The imperial, secular University of Constantinople, founded by Constantine and reorganized by a decree of Theodosius II (408-450), did not include theology among its subjects; yet it certainly served as a channel for the perpetuation of ancient Greek philosophical ideas. The university remained bilingual (Greek and Latin) until the seventh century and until the reign of Justinian and included pagans among its professors. But the drastic measures taken by Justinian in excluding both, pagans and non-Orthodox Christians, from the teaching profession and in closing the pagan University of Athens must have emphasized that the role of secular studies in Christian Byzantium was purely ancillary. Even if a small circle of intellectuals perpetuated the philosophical traditions of the ancient Greeks, the official position of both, Church and state, now considered philosophy as at best a tool for expressing Revelation, but it never admitted that philosophy was entitled to shape the very content of theological ideas. In practice, one might readily admit that Aristotelian logic is to be taught in the schools, but one would be consistently distrustful of Platonism because of its metaphysical implications. Yet Platonism would subsist through patristic literature mainly and especially through the Origenist tradition; but it would never be formally acknowledged as a valid expression of religious ideas.
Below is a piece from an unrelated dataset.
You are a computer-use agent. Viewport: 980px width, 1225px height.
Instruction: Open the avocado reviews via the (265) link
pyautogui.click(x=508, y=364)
Conservative in form and intent, Byzantine theology in the age of Justinian continually referred to tradition as its main source. In particular, the Christological debates of the period consisted chiefly of a battle between exegetes of Scripture about philosophical terms adopted by Christian theology in the third and fourth centuries and about patristic texts making use of these terms. Liturgical hymnology, which began to flourish at this time, incorporated the results of the controversies and often became a form of credal confession. The various elements of Byzantine theological traditionalism dominated in the fifth and sixth centuries, constituted the basis of further creativity in the later periods, and required very special attention.